For nearly a century scientists have postulated that a gas molecule enters some kind of intermediate state before it adsorbs onto or desorbs from a surface – something that was first proposed by Nobel laureate Irving Langmuir in the 1930s. But until now this precursor state had not been directly seen.
Now, a team of some 24 researchers including experimentalists, modellers and theoreticians, led by Anders Nilsson at the SLAC National Accelerator Laboratory in Stanford, US, has successfully spotted the precursor state of carbon monoxide before it breaks free from a ruthenium surface.
The researchers adsorbed CO onto a ruthenium substrate and then fired a high-energy femtosecond optical pulse at the surface, causing rapid localised heating which caused desorption of the CO. As this happens, a second high-energy pulse, this time from a free-electron x-ray laser, is trained onto the gas at that point. This pulse can probe the distribution of electrons within the CO molecule as it desorbs. Three distinct patterns are observed: the adsorbed state, the desorbed state and, in between these two, a precursor state.

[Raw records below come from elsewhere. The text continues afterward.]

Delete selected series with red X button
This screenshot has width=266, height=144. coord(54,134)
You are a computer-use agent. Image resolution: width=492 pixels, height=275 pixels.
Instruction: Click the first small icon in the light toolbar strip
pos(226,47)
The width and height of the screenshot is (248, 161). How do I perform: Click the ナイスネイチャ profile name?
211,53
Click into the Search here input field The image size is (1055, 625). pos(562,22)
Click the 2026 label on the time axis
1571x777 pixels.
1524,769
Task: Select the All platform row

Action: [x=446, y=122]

‘In the precursor state the molecules remain loosely associated with the surface, but associated nonetheless,’ says team member Lars Pettersson of Stockholm University in Sweden. ‘We say that it resembles a two-dimensional gas.’ The precursor state of CO persisted for a surprisingly long time – tens of picoseconds.
Pettersson adds: ‘Not only have we directly seen something that in the past we were only able to hypothesise, but there are many important heterogeneous catalytic reactions and transformations where, until now, we have only been able to speculate about the way the reaction proceeds. We are now in a position to directly measure these transformations, which opens the way to many new experiments.’

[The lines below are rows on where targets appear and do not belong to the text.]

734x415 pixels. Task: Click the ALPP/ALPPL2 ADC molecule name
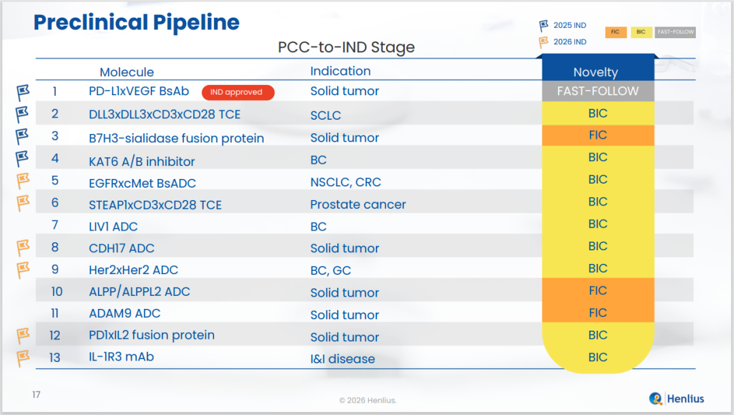click(x=139, y=292)
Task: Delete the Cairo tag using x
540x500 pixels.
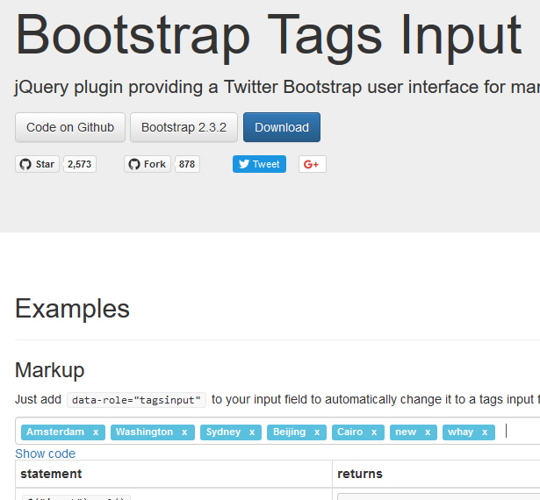Action: 374,432
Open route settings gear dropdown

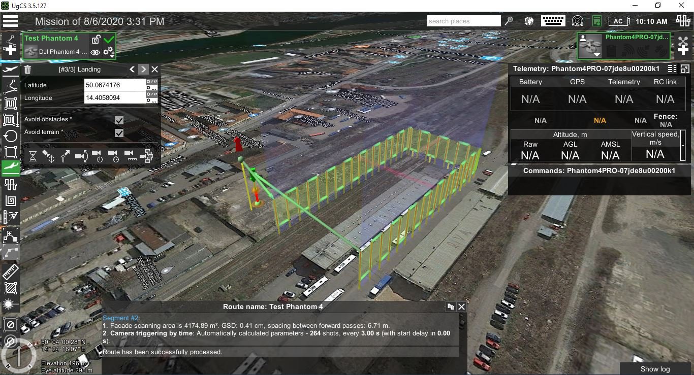109,52
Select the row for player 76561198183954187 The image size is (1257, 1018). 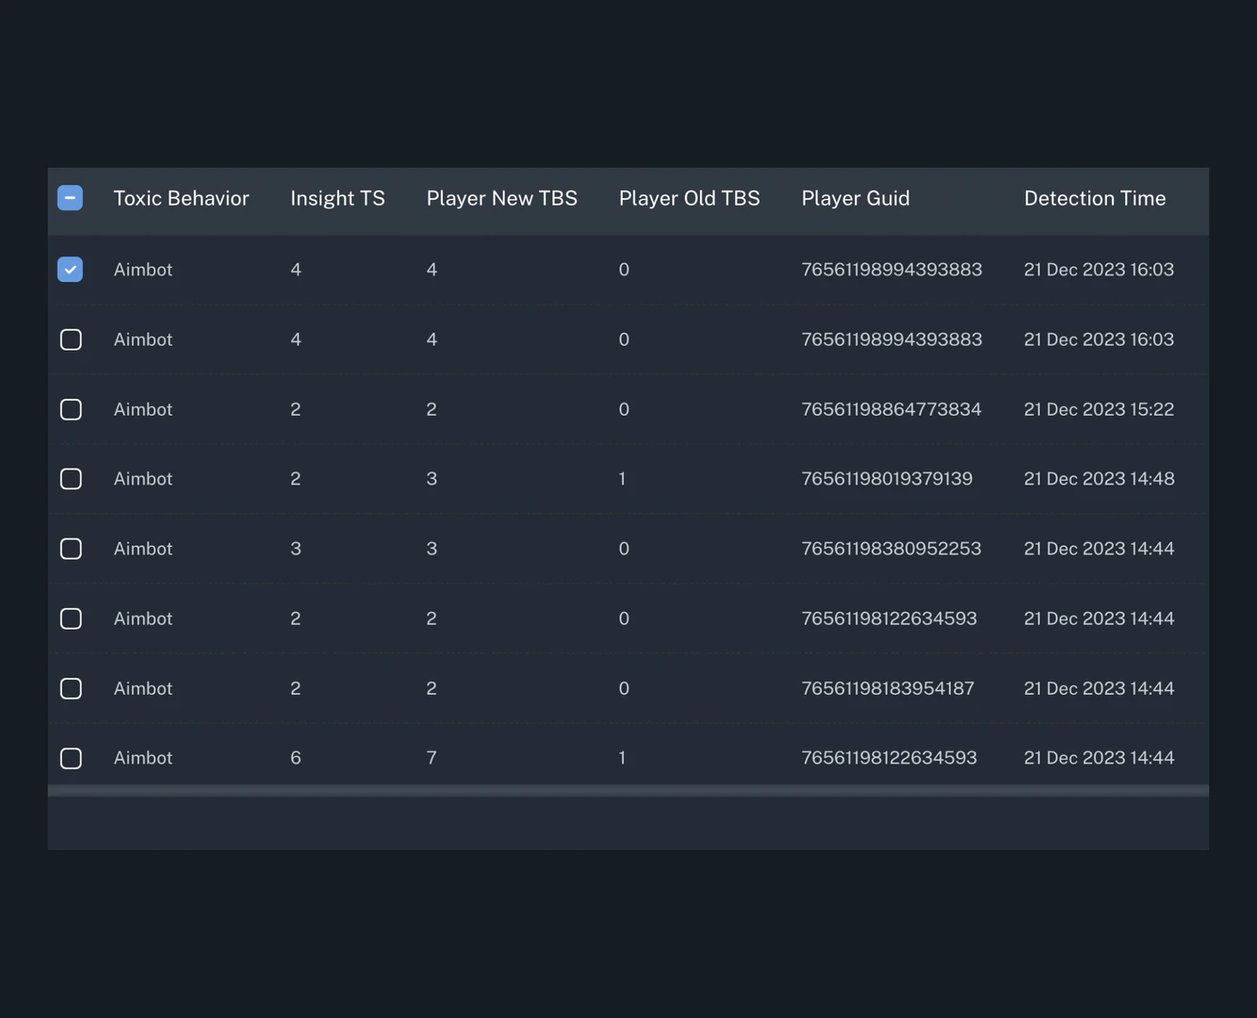click(70, 688)
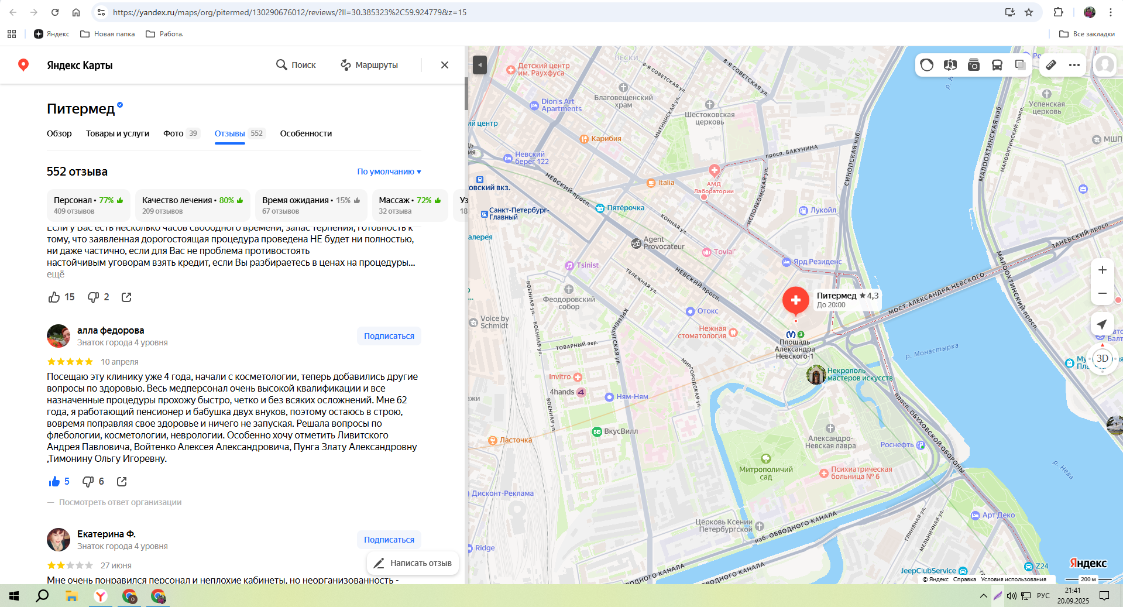Screen dimensions: 1123x607
Task: Click 'Написать отзыв' button
Action: [413, 563]
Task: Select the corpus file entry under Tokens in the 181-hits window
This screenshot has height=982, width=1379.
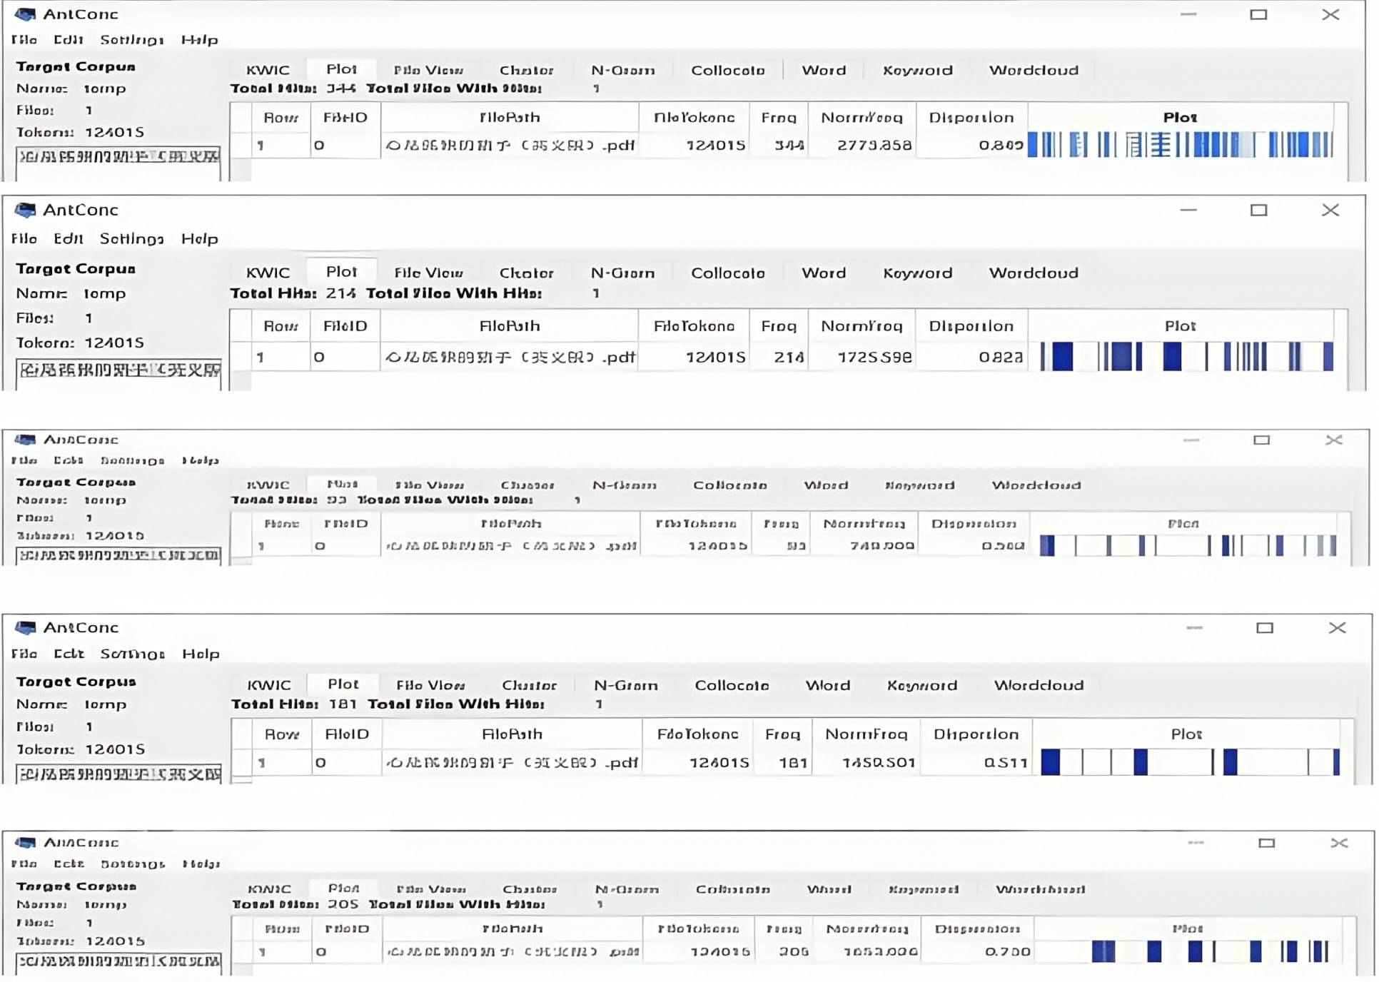Action: coord(118,774)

Commenting on the study, Philipp Kukura, who researches high-speed atomic phenomena at the University of Oxford in the UK, says that the techniques that the Nilsson team has demonstrated ‘will provide exciting new insights into the fastest processes taking place on surfaces’. Kukura adds: ‘ This work represents a first glimpse of another possibly ground-breaking application of free-electron lasers and points towards an exciting future that may open up with even shorter pulse durations and brighter sources for studies of atomic dynamics in real-time.’